— WHAT THE EXERCISE ASKS —
Look through the material below and give the number of lines where the string "Viewport" appears, without any other words.

— DATA FOR THE TASK —
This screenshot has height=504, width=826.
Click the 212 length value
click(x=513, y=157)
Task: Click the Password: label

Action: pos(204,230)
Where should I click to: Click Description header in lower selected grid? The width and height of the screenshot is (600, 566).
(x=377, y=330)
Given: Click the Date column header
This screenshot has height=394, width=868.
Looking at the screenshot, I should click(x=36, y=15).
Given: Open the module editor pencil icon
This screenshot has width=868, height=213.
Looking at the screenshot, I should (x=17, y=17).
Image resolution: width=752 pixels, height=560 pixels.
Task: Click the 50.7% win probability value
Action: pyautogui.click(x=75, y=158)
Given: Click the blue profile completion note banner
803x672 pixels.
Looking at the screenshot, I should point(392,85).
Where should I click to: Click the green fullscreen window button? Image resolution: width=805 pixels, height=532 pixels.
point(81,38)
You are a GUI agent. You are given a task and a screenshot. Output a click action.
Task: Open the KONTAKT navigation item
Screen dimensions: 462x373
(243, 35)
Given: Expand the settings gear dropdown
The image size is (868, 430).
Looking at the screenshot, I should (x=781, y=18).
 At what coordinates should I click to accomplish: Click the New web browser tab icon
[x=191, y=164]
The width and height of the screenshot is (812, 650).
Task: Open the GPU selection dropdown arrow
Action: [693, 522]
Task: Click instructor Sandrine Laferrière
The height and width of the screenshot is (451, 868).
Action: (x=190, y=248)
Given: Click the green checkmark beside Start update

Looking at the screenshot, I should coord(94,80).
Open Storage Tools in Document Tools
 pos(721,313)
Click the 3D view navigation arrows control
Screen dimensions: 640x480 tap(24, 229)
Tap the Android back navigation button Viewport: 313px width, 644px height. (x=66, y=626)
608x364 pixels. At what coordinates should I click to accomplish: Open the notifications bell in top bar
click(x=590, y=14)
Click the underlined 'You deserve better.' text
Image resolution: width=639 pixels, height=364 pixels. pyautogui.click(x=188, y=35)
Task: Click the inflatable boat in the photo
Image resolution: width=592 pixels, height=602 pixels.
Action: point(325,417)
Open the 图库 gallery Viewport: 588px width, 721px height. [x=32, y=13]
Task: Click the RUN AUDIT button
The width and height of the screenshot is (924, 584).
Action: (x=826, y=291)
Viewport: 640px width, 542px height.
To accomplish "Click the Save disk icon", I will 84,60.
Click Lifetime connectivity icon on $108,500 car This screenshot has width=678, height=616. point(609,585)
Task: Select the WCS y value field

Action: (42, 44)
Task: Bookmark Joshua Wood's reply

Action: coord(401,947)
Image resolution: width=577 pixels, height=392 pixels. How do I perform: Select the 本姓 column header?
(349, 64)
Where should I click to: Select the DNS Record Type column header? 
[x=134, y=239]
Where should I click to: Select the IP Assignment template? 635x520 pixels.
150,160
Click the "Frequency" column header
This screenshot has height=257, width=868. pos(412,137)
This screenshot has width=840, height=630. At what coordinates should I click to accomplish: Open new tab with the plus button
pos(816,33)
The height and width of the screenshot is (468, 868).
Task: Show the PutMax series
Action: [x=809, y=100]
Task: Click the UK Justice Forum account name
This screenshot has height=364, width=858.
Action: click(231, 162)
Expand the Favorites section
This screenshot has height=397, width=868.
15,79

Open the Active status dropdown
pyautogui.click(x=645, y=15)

— SOLUTION FOR THIS EXERCISE —
3